» **Task directions**: What's needed is an exact retyping of the lines from the start of the listing up to and including the line with "Given: Click the", minus any pictures.

» **Data records**:
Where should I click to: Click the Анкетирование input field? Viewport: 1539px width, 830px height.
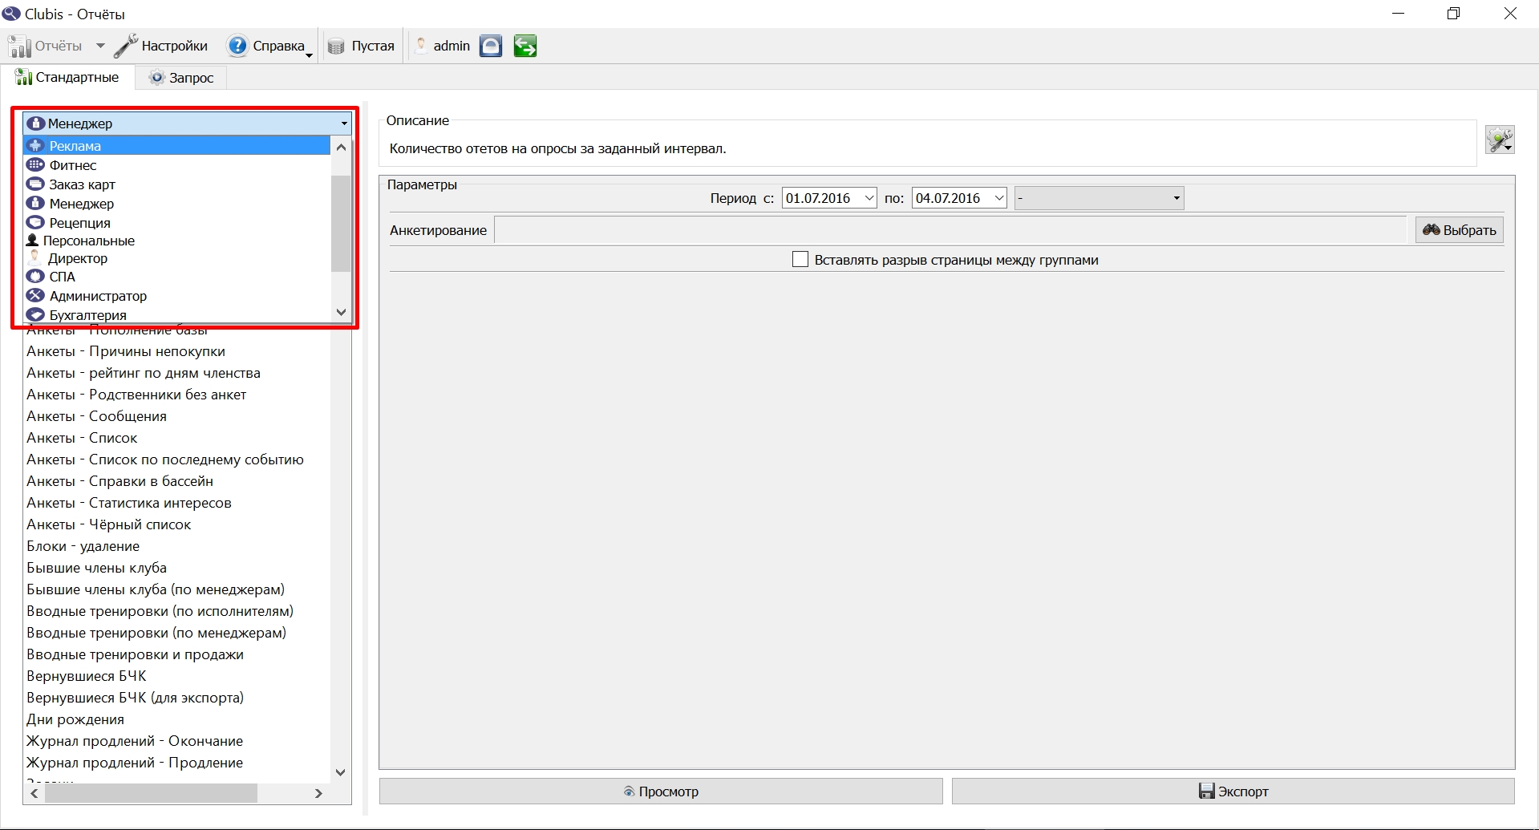pos(950,230)
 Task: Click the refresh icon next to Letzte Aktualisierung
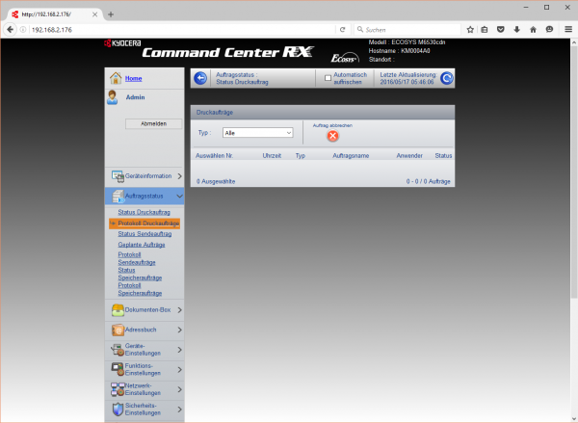tap(447, 78)
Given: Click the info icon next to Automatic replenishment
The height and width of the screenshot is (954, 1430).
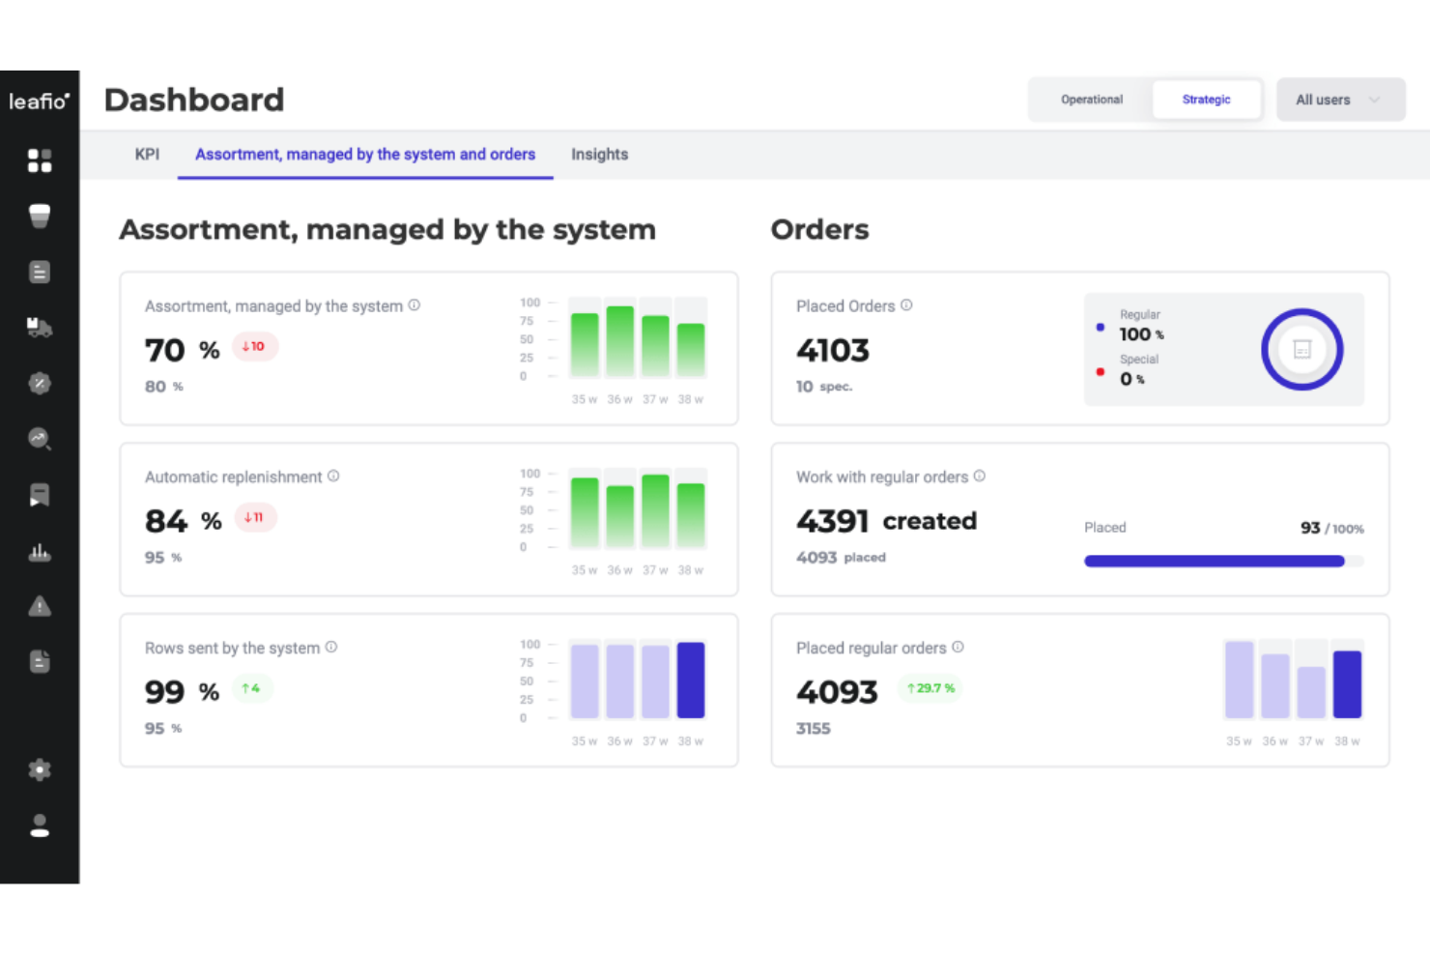Looking at the screenshot, I should click(333, 476).
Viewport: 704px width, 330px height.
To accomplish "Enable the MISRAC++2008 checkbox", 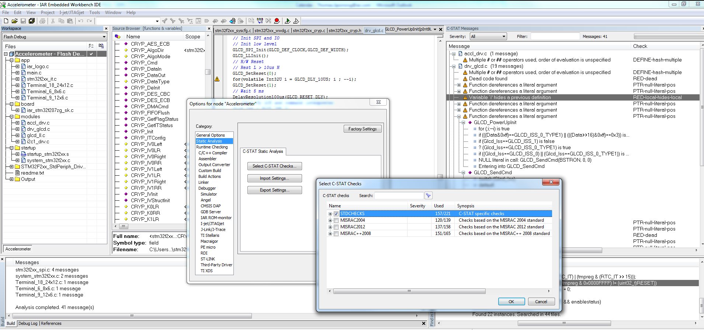I will (336, 234).
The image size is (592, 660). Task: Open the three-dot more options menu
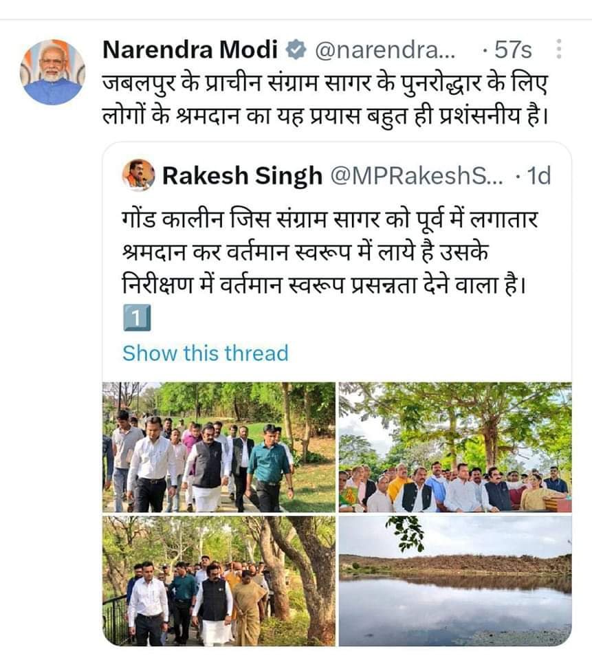(558, 50)
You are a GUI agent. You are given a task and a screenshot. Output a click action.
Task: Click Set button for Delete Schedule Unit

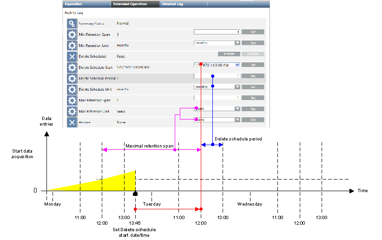click(253, 87)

» **Result of the exercise**:
Where should I click to: Click the Анкетирование input field? Viewport: 1539px width, 830px height.
pos(950,230)
 Task: Click the refresh icon next to Letzte Aktualisierung
tap(447, 78)
Given: Click the info icon next to Automatic replenishment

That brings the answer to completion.